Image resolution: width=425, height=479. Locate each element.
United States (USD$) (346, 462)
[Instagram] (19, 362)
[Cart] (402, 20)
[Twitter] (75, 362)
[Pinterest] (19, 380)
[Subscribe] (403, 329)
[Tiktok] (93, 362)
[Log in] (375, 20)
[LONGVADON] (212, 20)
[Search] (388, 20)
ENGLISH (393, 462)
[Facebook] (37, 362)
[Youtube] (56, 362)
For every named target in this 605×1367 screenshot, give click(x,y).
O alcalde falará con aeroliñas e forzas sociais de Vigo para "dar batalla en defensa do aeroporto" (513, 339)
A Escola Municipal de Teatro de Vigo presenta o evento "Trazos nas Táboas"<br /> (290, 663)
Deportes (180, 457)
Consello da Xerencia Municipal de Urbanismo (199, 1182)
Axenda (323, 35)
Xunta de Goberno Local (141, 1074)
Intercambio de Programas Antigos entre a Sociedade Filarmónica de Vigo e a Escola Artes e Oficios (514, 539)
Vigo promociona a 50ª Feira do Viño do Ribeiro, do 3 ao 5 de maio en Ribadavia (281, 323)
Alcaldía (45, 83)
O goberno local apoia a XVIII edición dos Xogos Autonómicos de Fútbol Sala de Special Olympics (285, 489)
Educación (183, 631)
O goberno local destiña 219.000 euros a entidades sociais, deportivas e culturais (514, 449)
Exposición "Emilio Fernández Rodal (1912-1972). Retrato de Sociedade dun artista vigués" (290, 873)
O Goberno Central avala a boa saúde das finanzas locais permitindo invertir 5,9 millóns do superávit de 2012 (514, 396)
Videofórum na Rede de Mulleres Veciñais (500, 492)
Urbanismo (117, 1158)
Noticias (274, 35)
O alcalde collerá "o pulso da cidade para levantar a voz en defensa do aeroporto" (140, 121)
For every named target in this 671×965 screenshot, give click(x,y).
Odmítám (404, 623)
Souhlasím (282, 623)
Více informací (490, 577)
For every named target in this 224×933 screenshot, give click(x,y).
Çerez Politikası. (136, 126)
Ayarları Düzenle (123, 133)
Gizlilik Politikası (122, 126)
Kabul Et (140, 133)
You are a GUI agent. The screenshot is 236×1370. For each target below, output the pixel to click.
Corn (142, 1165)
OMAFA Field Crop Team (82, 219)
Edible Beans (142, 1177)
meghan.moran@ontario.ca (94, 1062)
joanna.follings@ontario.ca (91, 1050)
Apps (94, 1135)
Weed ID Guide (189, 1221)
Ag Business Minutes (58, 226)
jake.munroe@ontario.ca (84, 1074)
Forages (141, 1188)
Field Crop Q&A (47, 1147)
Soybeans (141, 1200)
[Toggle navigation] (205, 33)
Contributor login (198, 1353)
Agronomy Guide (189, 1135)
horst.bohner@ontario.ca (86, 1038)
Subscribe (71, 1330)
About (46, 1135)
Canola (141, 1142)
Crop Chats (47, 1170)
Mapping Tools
******
### GIVEN PROBLEM
Copy the rows starting at the line that contains "For every named target in this 224×933" and ending at the line that contains "Ag Business Minutes (58, 226)". Swap "Edible Beans" for "Dry Beans" and leave everything else unchanged.

### RESULT OF THIS TASK
For every named target in this 224×933 screenshot, give click(x,y).
Çerez Politikası. (136, 126)
Ayarları Düzenle (123, 133)
Gizlilik Politikası (122, 126)
Kabul Et (140, 133)
You are a GUI agent. The screenshot is 236×1370. For each target below, output the pixel to click.
Corn (142, 1165)
OMAFA Field Crop Team (82, 219)
Dry Beans (142, 1177)
meghan.moran@ontario.ca (94, 1062)
joanna.follings@ontario.ca (91, 1050)
Apps (94, 1135)
Weed ID Guide (189, 1221)
Ag Business Minutes (58, 226)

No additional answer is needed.